Exercise instructions
From the line containing "Task: Click the SAP logo icon" to the final line of the entries, copy each line exactly. Pictures stay out.

Stored records
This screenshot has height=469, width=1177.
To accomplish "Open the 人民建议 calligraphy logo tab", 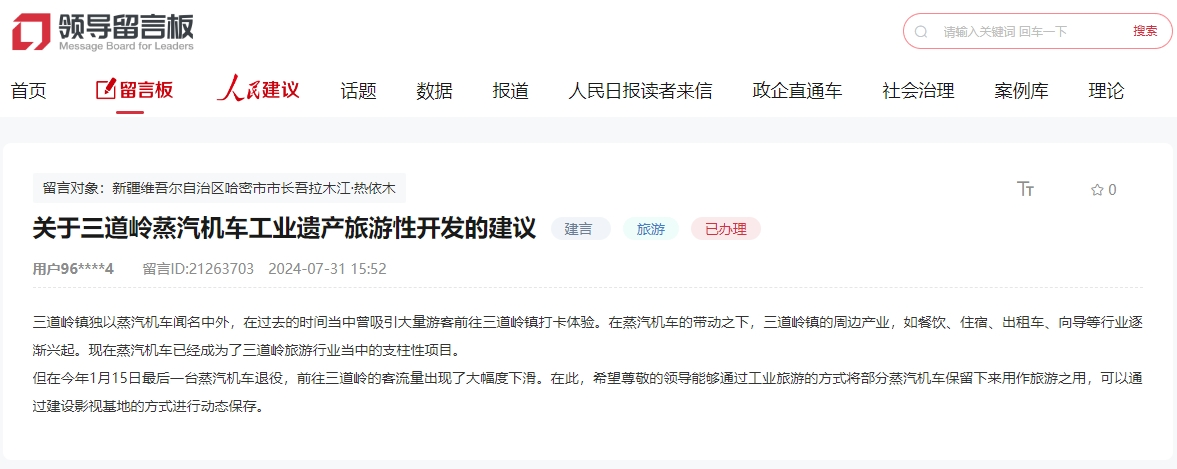I will [258, 91].
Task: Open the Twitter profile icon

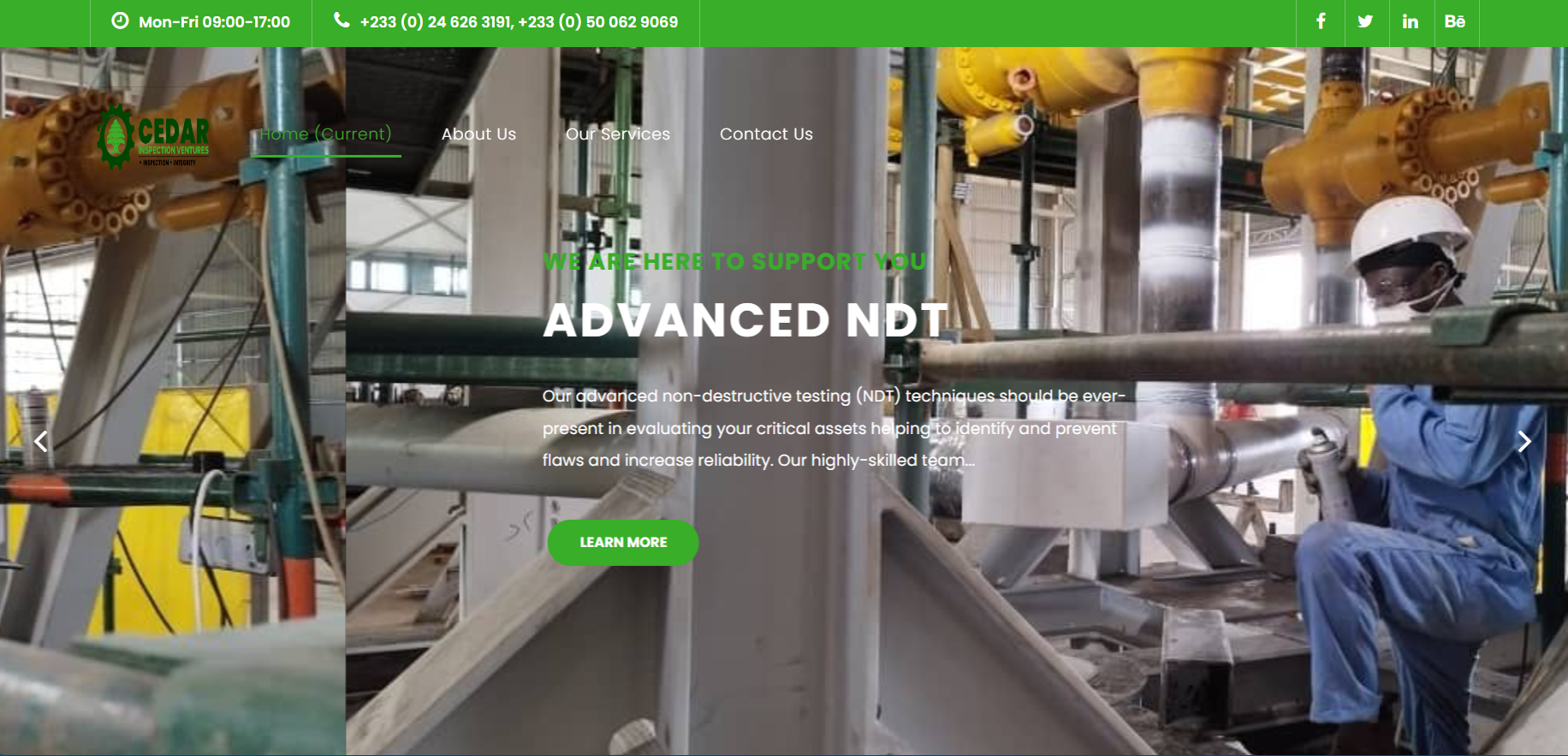Action: click(1365, 21)
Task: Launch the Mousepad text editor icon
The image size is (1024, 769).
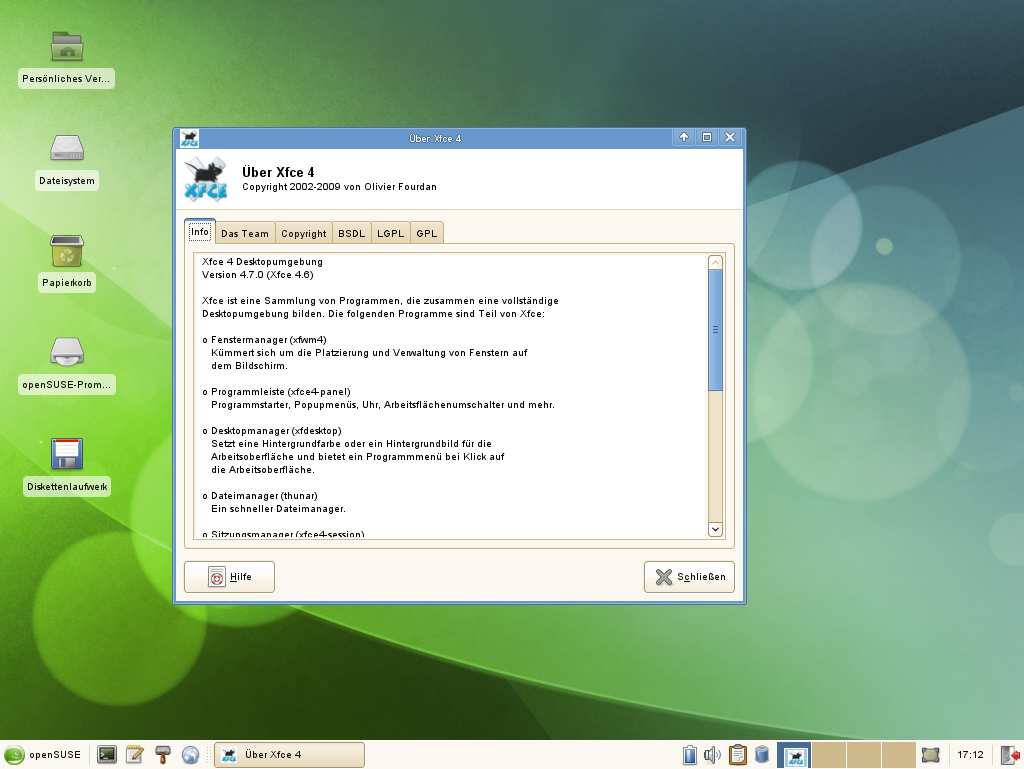Action: click(x=134, y=755)
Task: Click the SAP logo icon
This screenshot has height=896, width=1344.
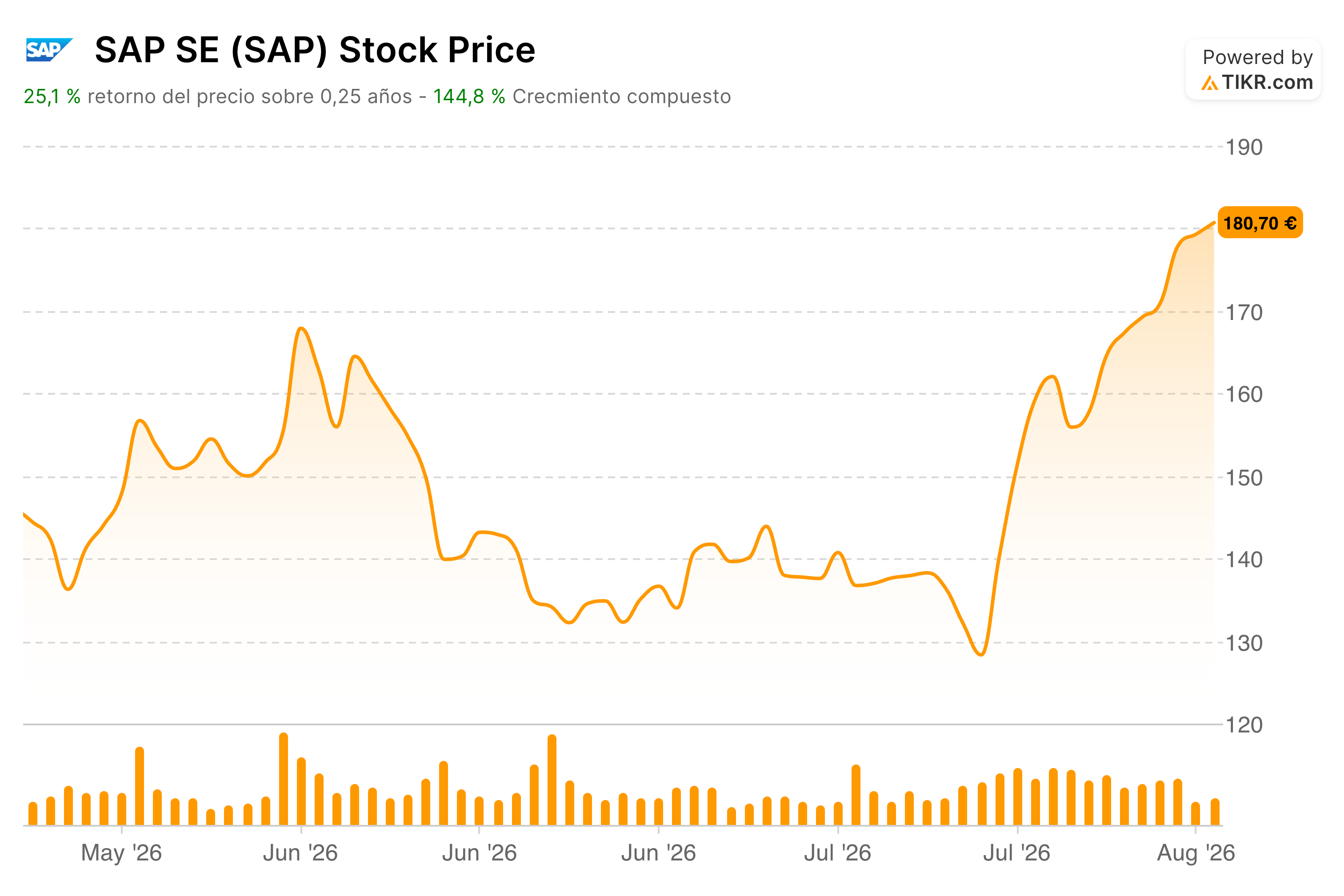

Your solution
Task: Click the SAP logo icon
This screenshot has height=896, width=1344.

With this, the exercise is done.